The FDA will hold a major meeting on coronavirus vaccines in a few weeks’ time. At this point, we may have more details about the progress of experimental drugs that have reached the final stage of testing. AstraZeneca / Oxford, Pfizer / BioNTech and Moderna vaccine candidates have phase 3 trials underway and some of them await conclusions for the coming months ̵
Vaccination remains a touchy topic as more polls show Americans are increasingly reluctant to get one. Some people worry about the safety of these drugs, which have advanced at such an unusual rate, especially given the highly politicized nature of the vaccine talks ahead of the November elections. A large percentage of the world’s population needs to be vaccinated to reduce the rate of transmission of COVID-19. The logistics of making and using vaccines combined with vaccine resistance would result in something that may not seem intuitive. The arrival of vaccines means no end to the need to wear face masks and take other precautions that can prevent infection. On the contrary, as Dr. Anthony Fauci and World Health Organization officials recently stated.
Fauci said Thursday that no coronavirus vaccine will be 100% effective and not be taken by 100% of the population. This allows the virus to spread further. An effective vaccine, therefore, would not mean that people can stop wearing face masks and take other public health measures, such as: B. Social distancing and regular hand washing.
“It will not eliminate the need to be prudent and cautious in our public health actions,” Fauci said during a Facebook Live chat with New Jersey Governor Phil Murphy, via Associated Press. “I think if we can get 75 to 80% of the population vaccinated it would be a really good accomplishment,” Fauci said of vaccines, noting that he is handy on the matter.
The doctor also addressed a recent CDC controversy regarding aerosol transmission. “There is enough data to say that aerosol transmission is occurring,” Fauci told Murphy. The virus stays in the air “for a period” instead of falling to the ground, which is the case with larger droplets of saliva.
WHO officials reiterated those remarks on Friday as they addressed the upcoming milestone in the COVID-19 pandemic. According to Covid trackers, the disease will have killed its one millionth victim by Monday. WHO said that number could double if countries don’t work together to reduce the spread. It’s not just vaccines that prevent the disease from spreading, but public health measures that can reduce transmission.
“It’s certainly inconceivable, but it’s not impossible because if we lose 1 million people in nine months and then just look at the realities of vaccine manufacturing for the next nine months, it is a big task for everyone involved.” The Executive Director of the WHO Health Emergencies Program, Dr. Mike Ryan said during a press conference in Geneva. “The real question is: are we together ready to do whatever we can to avoid this number?”
Like Fauci, Ryan said vaccines must be combined with anything else that can prevent the infection, including face masks.

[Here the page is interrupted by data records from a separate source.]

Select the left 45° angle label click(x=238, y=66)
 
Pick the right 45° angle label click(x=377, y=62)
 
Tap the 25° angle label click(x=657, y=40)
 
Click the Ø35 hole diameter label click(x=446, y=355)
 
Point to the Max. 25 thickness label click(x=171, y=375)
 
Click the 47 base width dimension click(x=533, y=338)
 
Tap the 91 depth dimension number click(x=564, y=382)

“The time to act is now for every single aspect of this strategic approach,” said Ryan. “Not just testing and tracking, not just clinical care, not just social distancing, not just hygiene, not just masks, not just vaccines. Do it all. And if we don’t do everything [2 million deaths] are not only imaginable, but unfortunately and unfortunately very likely. “
Maria Van Kerkhove, WHO’s technical director on the pandemic, warned that the number of cases in Europe is rising and that flu season has not even started. “It’s late September, not even late September, and we haven’t even started our flu season,” she said. “What worries us is the possibility that these trends are going in the wrong direction.”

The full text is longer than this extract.